Lawyer Sarah Shartal has launched a class action lawsuit on behalf of 230,000 disabled Ontarians caught in bureaucratic quagmire
Thanks to a feisty lawyer, a sympathetic judge and two brave plaintiffs, the government of Ontario may finally be held to account for the way it treats the province’s poorest, sickest citizens.
The lawyer is Sarah Shartal of Roach, Schwartz and Associates.
For years, she has used every device at her disposal – reason, persuasion, harassment, outrage – to get the province to fix its badly broken disability support system. Now, as a last resort, she is trying litigation. She has launched a class action lawsuit on behalf of the 230,000 disabled Ontarians caught in the bureaucratic quagmire.
The judge is Maurice Cullity of the Ontario Superior Court.
Last month, to the surprise of legal observers, he blocked an attempt by the government to have Shartal’s suit thrown out of court. He recognized the importance of the case and gave Shartal three weeks to amend her statement of claim to meet the court’s stringent standards for class action suits.
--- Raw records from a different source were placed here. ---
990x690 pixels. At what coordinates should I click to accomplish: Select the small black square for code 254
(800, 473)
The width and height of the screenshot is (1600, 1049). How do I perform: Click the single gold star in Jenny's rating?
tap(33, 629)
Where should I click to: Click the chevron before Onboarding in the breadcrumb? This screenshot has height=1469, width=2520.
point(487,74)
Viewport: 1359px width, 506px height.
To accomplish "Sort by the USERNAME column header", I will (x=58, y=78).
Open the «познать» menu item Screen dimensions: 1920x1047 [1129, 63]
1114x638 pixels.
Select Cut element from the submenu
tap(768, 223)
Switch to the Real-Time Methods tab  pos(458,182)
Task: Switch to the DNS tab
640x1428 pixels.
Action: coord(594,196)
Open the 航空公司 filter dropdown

The plaintiffs are Joy Adams and Janice Wareham.
The two severely disabled women have agreed to put their lives on display to show how hard it is to qualify for disability support and how it takes to get the money. “I needed clients with the emotional courage and strength not to be harmed by the process,” Shartal explained.
No case like this has ever gone to trial in Ontario.
If it is certified to proceed, Shartal will be making legal history. But that’s not what is motivating her. “I just ran out of other options.”
Roughly 25,000 Ontarians apply for disability support every year. Half are turned down. Many more don’t even apply because the process is so onerous.
First, an applicant has to convince a welfare caseworker that he or she is in dire financial need. That requires employment records, bank documents and identification papers.
Once that hurdle is cleared, the applicant has 90 days to get a doctor to fill out a lengthy medical form describing and assessing his or her disabilities.
Anyone who is homeless, illiterate, doesn’t have a health card or doesn’t have a doctor has no hope of meeting this requirement.
Individuals who do manage to complete all the paperwork still face a 5-month wait while the province’s Disability Adjudication Unit determines whether they are eligible for benefits. If the answer is no – as it frequently is – an applicant can request an internal review, then appeal to the Social Benefits Tribunal. But that often takes years.
The reward for reaching the end of this maze is the princely sum of $979 per month – which falls 44 per cent below the National Welfare Council’s poverty line.
A report written for Legal Aid Ontario in 2003 concluded that the program “imposes arduous and unrealistic barriers on the very people it purports to help.”
Since the late ’90s, Shartal has used her legal skills – plus her willingness to go into the city’s shelters and ravines — to obtain benefits for thousands of severely disabled clients. At any given time, she has 120 claims on the go.
But she is no longer content to fight for justice case by case. “The government knows the system doesn’t work,” she says. “But all it does is tinker around the edges. What we’re saying is this is wrong in a basic, democratic legal sense.”
Shartal is seeking damages of $2,000 for each plaintiff, plus $100 for each month the Ministry of Community and Social Services kept a client waiting for a decision.
Wareham, a single mother and abuse survivor, waited 11 months. Adams, who was mistakenly told she didn’t have to provide hospitalization records, waited 18 months.
If Shartal and her clients win, all 230,000 disability support recipients will be eligible for similar payments.
It is little wonder the government wanted to quash the lawsuit.
It is a small miracle that the judge said no.